What to do ::
Reproduce the items from the beginning through the line containing "tap(531, 21)", substituting "column heading" for "column header" and leaving everything else unchanged. Omit the pictures from your answer.

Record list ::
** begin **

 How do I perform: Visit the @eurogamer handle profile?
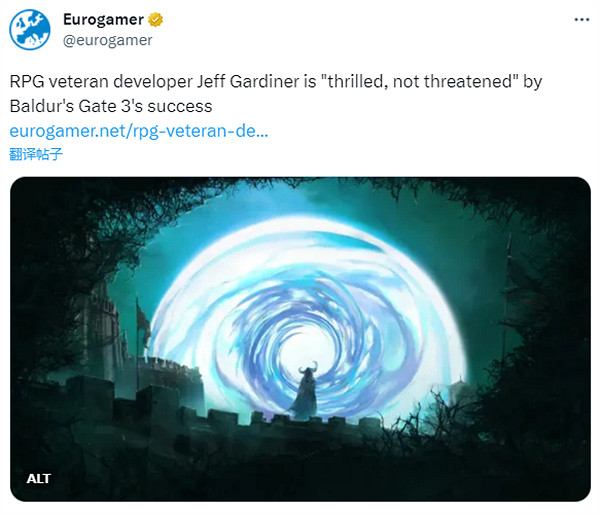tap(108, 40)
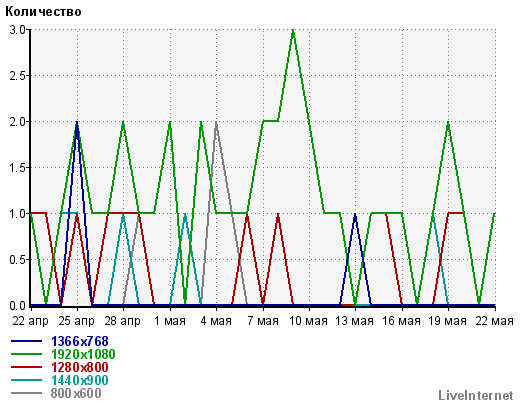Click the 1440x900 legend label
Screen dimensions: 520x405
(x=80, y=380)
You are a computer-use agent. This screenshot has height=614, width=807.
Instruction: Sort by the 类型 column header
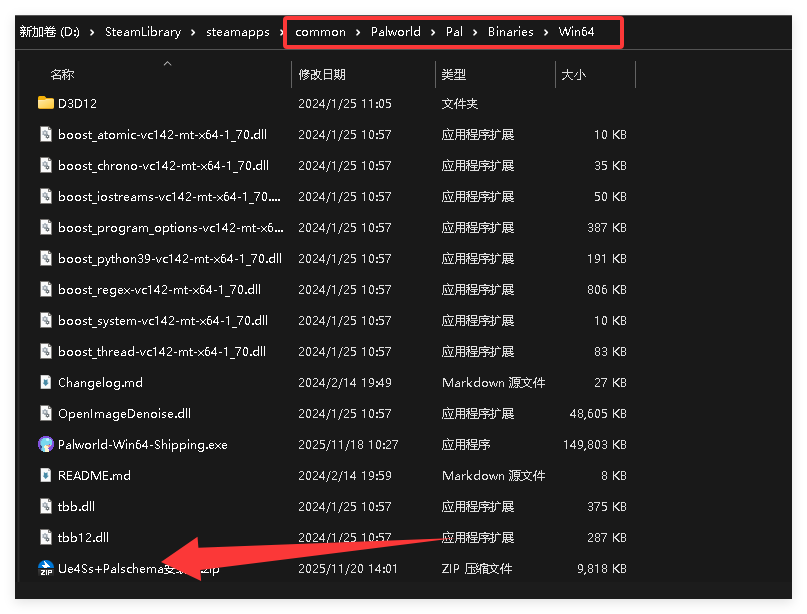454,75
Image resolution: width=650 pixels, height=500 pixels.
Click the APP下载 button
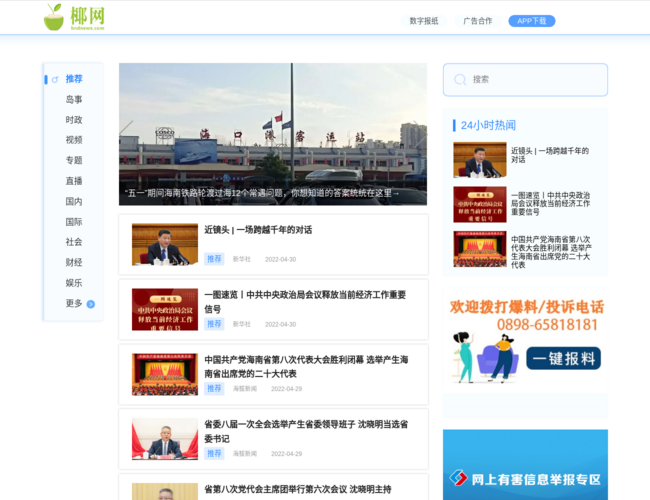tap(531, 21)
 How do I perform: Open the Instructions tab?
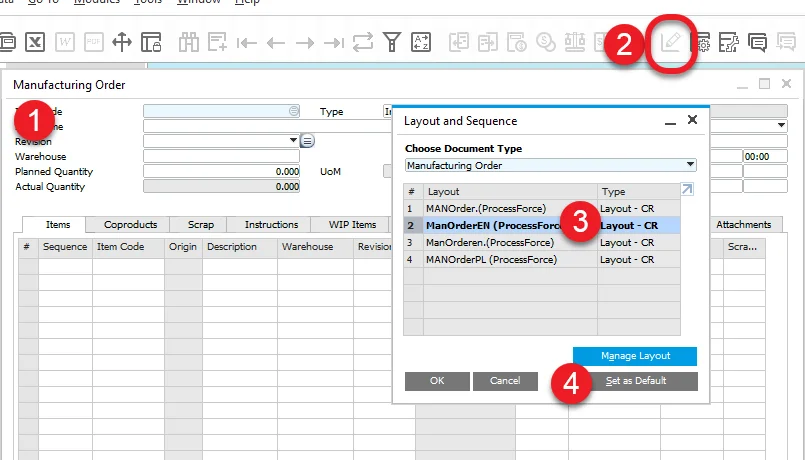[x=271, y=225]
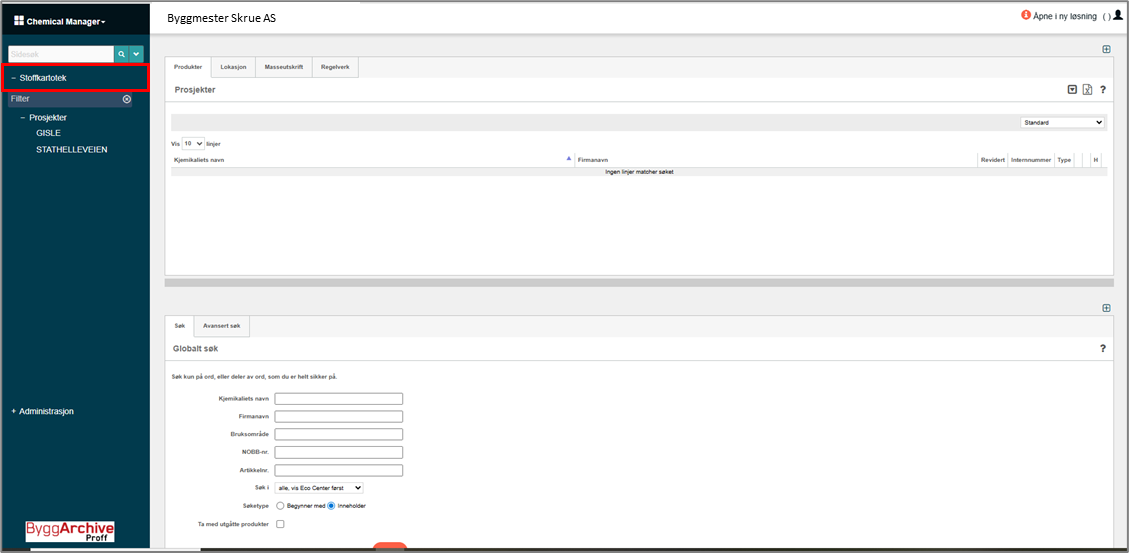Select the Begynner med radio option

[x=281, y=505]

** end **

Output ::
 How do I perform: Visit the @eurogamer handle profile?
tap(108, 40)
Click the 1440x900 legend label
Screen dimensions: 520x405
(x=80, y=380)
You are a computer-use agent. This screenshot has height=614, width=807.
Instruction: Sort by the 类型 column heading
454,75
Image resolution: width=650 pixels, height=500 pixels.
Click the APP下载 button
tap(531, 21)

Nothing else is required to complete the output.